A GPU-Based Computational Platform for Multi-Scale Modeling of Tumor Growth and Treatment Response In Lung Cancer Radiotherapy
Abstract
Purpose
Tumor growth and response to radiotherapy (RT) is a multiscale biological process encompassing cellular dynamics, extracellular transport, vascular and immune modeling. This work develops a comprehensive simulation platform to model this process with GPU acceleration.
Methods
We initialized from anatomically realistic lung geometry derived from a publicly available high-resolution human organ phantom. Pulmonary vessels were segmented to define the initial vascular configuration. A 5 cm cubic region of interest was extracted and simulated with four tightly coupled layers. Cellular layer modeled tumor cell density and phenotype transitions (proliferative, quiescent, apoptotic) on a voxel grid, driven by local oxygen and glucose availability. Extracellular oxygen, glucose, and VEGF fields were governed by diffusion–reaction equations with vessel-based source terms. Angiogenesis was simulated using an off-lattice vascular network with VEGF-guided, stochastic endothelial tip migration. Immune effects were represented by a transient tumor-associated antigen field induced by apoptosis. Radiation response was modeled using an oxygen-enhancement–ratio–modified linear–quadratic model. The entire framework was implemented on GPUs to enable efficient long-term (months) simulations over large spatial domains.
Results
Model parameters governing tumor growth were tuned to match experimentally measured tumor volume evolution from a syngeneic mouse lung tumor model.

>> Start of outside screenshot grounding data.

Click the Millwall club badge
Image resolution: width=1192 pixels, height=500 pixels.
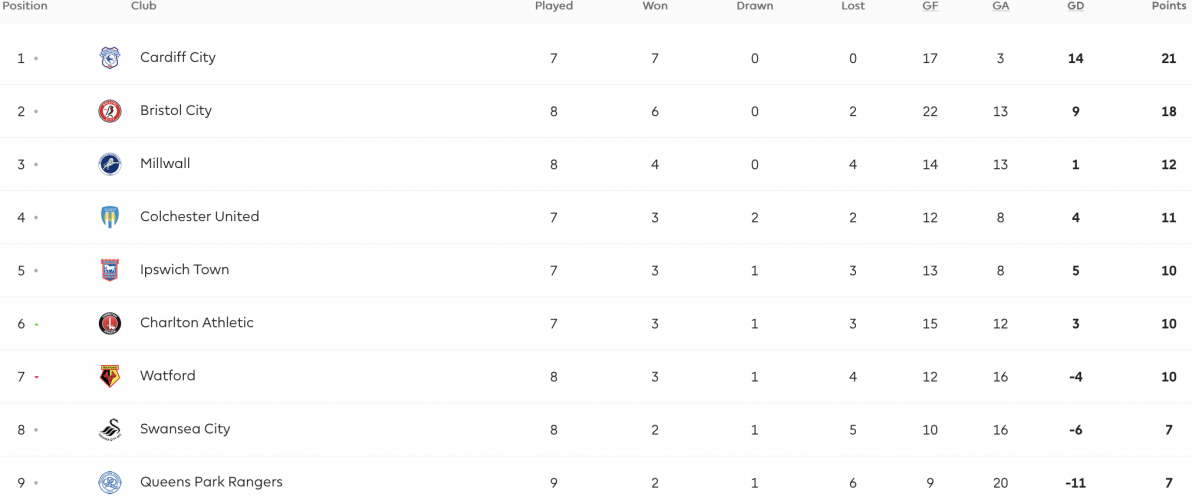[x=110, y=164]
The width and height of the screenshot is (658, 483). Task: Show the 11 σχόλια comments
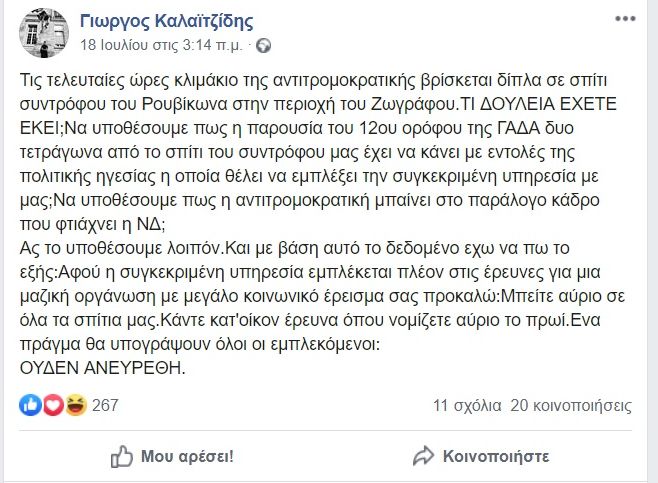(x=467, y=405)
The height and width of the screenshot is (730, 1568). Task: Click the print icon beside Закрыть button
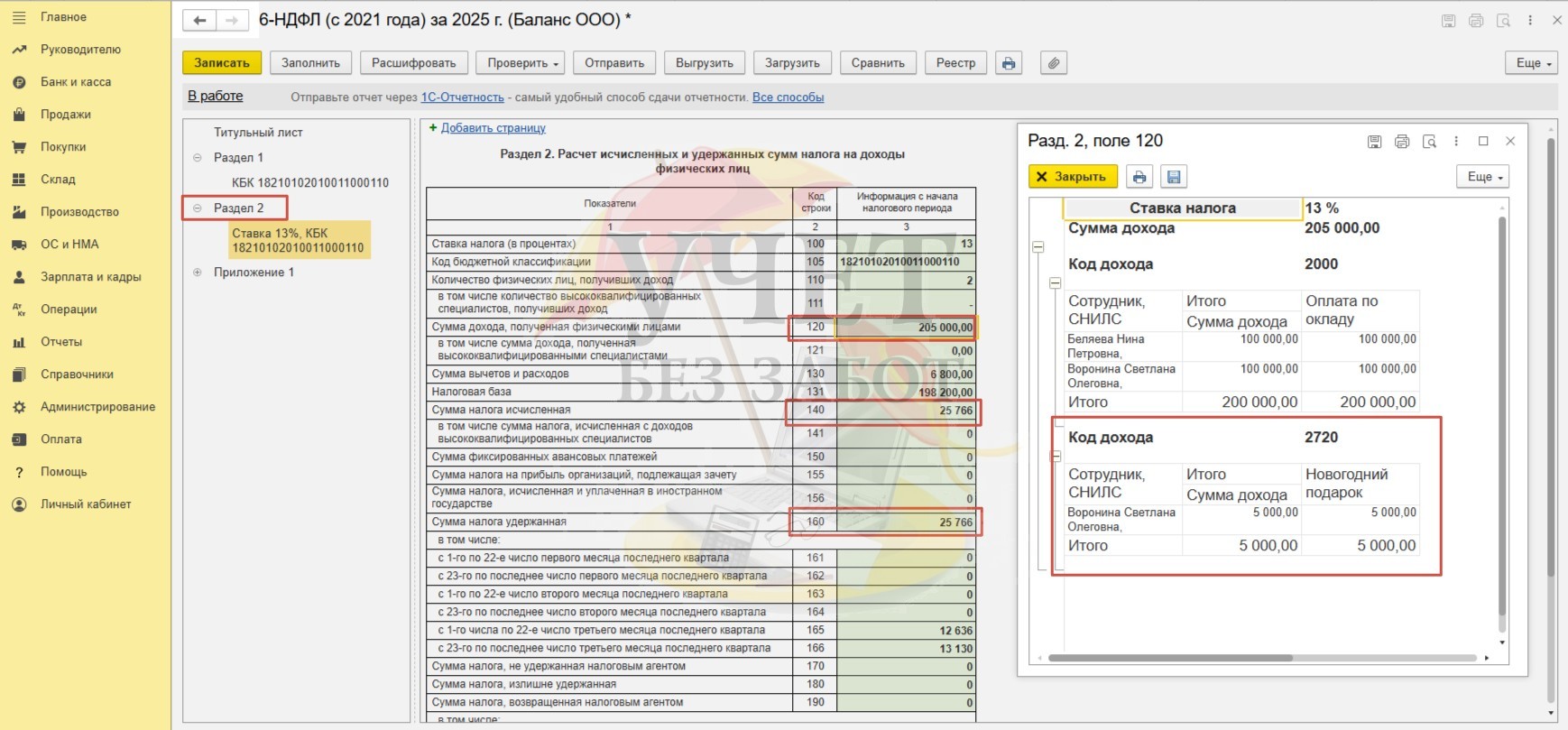point(1139,177)
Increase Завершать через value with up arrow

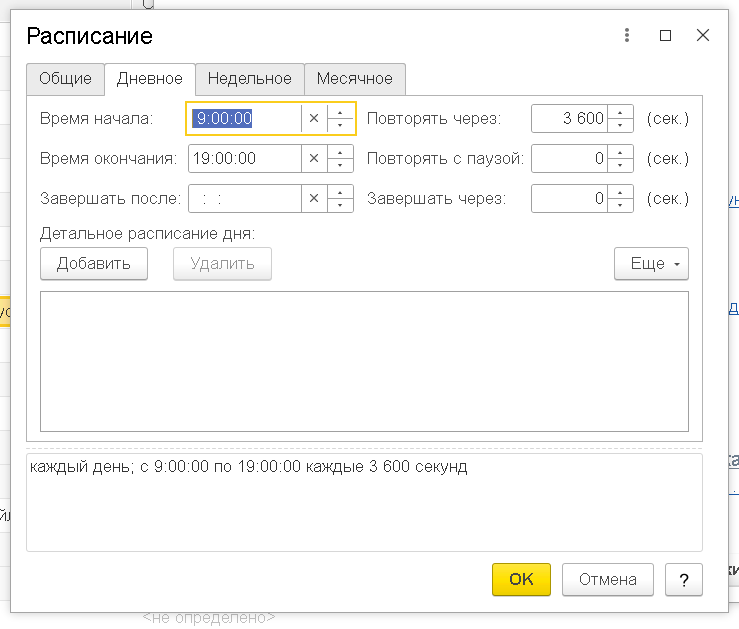pos(621,193)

Comprehensive simulations were then performed over a 242-day period, including 180 days of tumor growth followed by fractionated RT (2 Gy per fraction, 30 fractions over 6 weeks). During the growth phase, tumor expansion was observed along with increasing hypoxia, elevated VEGF expression, angiogenic remodeling, and dynamic immune signaling. During and after RT, reductions in tumor size and corresponding changes in vascular structure, hypoxia, and VEGF distributions were observed.
Conclusion
We developed a GPU-accelerated, anatomically grounded, multi-layer simulation framework for modeling tumor growth and RT response. The model provides a powerful platform for studying tumor–microenvironment interactions and exploring treatment response mechanisms in silico.